© РИА Томск. Яков Андреев
TOMSK, Dec 12 – RIA Tomsk. Scientists of Tomsk Mental Health Research Institute (MHRI) are looking
for marker proteins that will help doctors diagnose bipolar affective disorder
and depression by blood tests, the website of innovative organizations of the
Tomsk region reported on Thursday.
"Now the diagnosis to patients is made on the
basis of a survey: a psychiatrist talks with a patient, describes the
appearance, pace of speech, mood, facial expressions and other signs. If we can
find marker protein, we can take a person’s blood and help the doctor make a
diagnosis. <...> An erroneous diagnosis can worsen the patient’s quality
of life", – an employee of Tomsk Mental Health Research Institute (MHRI)
Alexander Seregin is quoted.
It is specified that the human body has a certain protein
composition, which reflects its current state and is constantly changing
depending on various factors. For example, when a cell breaks down, the protein
enters the bloodstream and can be detected by analysis. The idea of Tomsk
scientists is to find a protein that can serve as a diagnostic marker for
bipolar affective disorder.
© предоставлено Галиной Сахаревич
It is also added that right now there are
approximately 50 patients with bipolar disorder and the same number with
depression remain under care of MHRI. Scientists examine their blood serum and
make a table of the proteins that are found in it. They have to collect and
process a large amount of data: science knows about fifty thousand proteins.

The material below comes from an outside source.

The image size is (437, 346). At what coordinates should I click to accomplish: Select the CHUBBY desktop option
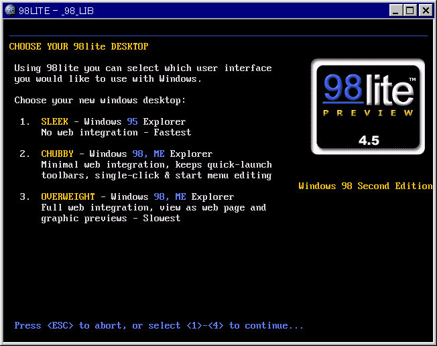tap(57, 154)
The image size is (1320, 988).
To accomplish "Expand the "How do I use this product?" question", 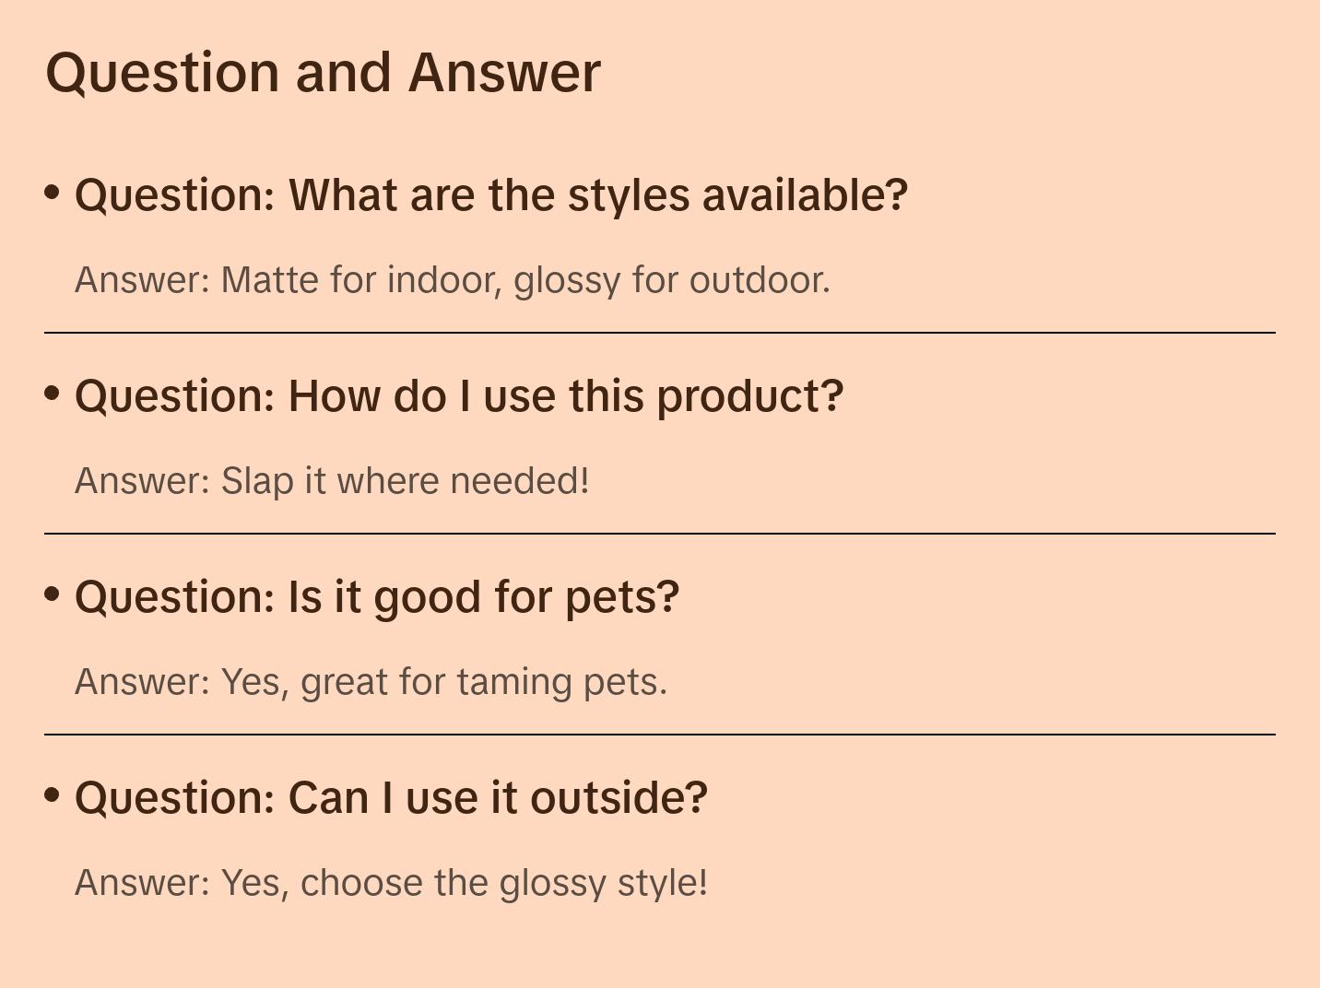I will pyautogui.click(x=459, y=396).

The study is carried out together with specialists of Orekhovich Research
Institute of Biomedical Chemistry.
It was previously reported that according to World
Health Organization (WHO) 4-7% of the world's population suffers from
depression. Repeated episodes of depression occur in approximately 60% of
patients, and up to 15% of patients are taken their own lives. Worldwide, 350
million people suffer from depression. According to forecasts, by 2020,
depression will take the second place in the ranking of socially significant
diseases, and by the middle of the XXI century – the first.